Der am 28. Mai 1942 uraufgeführte und mit Lil Dagover prominent besetzte "Kleine Residenz" zählt neben "Venus vor Gericht" und dem unangepassten Propagandafilm "Robert und Bertram" zu den nennenswertesten Zerletts: doch noch stärker als "Robert und Bertram" passt er nicht so völlig in das Konzept nationalsozialistischer Propaganda und sorgte auch über Jahrzehnte hinweg bei seinem (eher kleinen) Publikum immer wieder für Erstaunen. "Kleine Residenz" ist doch tatsächlich eine satirische Farce über die Herstellung von Propaganda: und je nach persönlicher Haltung gegenüber der Person Zerlett, je nach Einschätzung der Gewieftheit der Zensoren lässt sich "Kleine Residenz" als unverschämte Parodie auf den Propagandafilm, gar als Kritik werten, oder aber als heimtückisch-hintersinnige Vortäuschung einer Offenheit des deutschen Filmbetriebs, in welchem jede Meinung zu Wort kommen könne und in welchem Propaganda nur in den großen, explizit politischen Prestigefilmen stattfände... wie z.B. in Harlans "Der große König" (1942), dessen Beginn etwa Joe Hembus im Anfang von "Kleine Residenz" parodiert sieht.

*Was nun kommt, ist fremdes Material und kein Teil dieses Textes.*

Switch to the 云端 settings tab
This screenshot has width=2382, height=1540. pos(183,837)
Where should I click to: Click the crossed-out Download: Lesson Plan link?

"Kleine Residenz" behandelt die Vorbereitungen eines Theaterstückes, in welchem ein gewisser "Otto der Eiserne" heroisiert werden soll. Doch dieser soll tatsächlich keine Heldengestalt, sondern eine eher erbärmliche Figur, ein "ganz großer Versager, vor allem auf kriegerischen Gebiet" gewesen sein. Als dem Intendanten, der seine Inszenierung bisher stets den Anordnungen des Herzogs angepasst hat, diese Geschichte zu Ohren dringt, schreibt er das vorliegende Heldenstück über den eisernen Otto kurzerhand um - ohne zu ahnen, dass es sich bei dem tatsächlichen Verfasser um den Herzog höchstselbst handelt, der mit "Otto dem Eisernen" sogar verwandt ist.
Dass der Film nicht in der Zeit des Dritten Reiches spielt, dass er eine Richtigstellung der Geschichte behandelt, lässt erahnen, dass "Kleine Residenz" durchaus auch in der Propagandamaschinerie der Nationalsozialisten Platz finden konnte: Mit "Kleine Residenz" lassen sich letztlich auch vermeintliche Richtigstellungen der Geschichte in deutlich tendenziösen Historienfilmen wie "Jud Süß" (1940) rechtfertigen; denn Propaganda und Aufklärung tauschen hier die Rollen, das Wahre scheint letztlich Lüge zu sein, die Umkehrung deren Richtigstellung - und der Verstoß gegen herzogliche Vorgaben erntet letztlich sogar des Herzogs Zustimmung. Was als Drama geplant war, sei in Satire umgeschlagen - so urteilt der Herzog am Ende des Films und stellt fest, dass Drama und Satire dicht beieinander lägen. Das sei, erklärt er dem Intendanten dann sogleich, aber bitteschön ein einmaliges Experiment, bei welchem man es belassen wolle.
Auch "Kleine Residenz" blieb ein einmaliges Experiment. Ein mehrdeutiges Experiment, in welchem man wahlweise Propaganda oder deren satirische Kritik sehen konnte. Trotz seiner Eigenarten ist es vor allem auch ein vergessenes Werk, das bislang nur via TV-Ausstrahlungen zugänglich ist.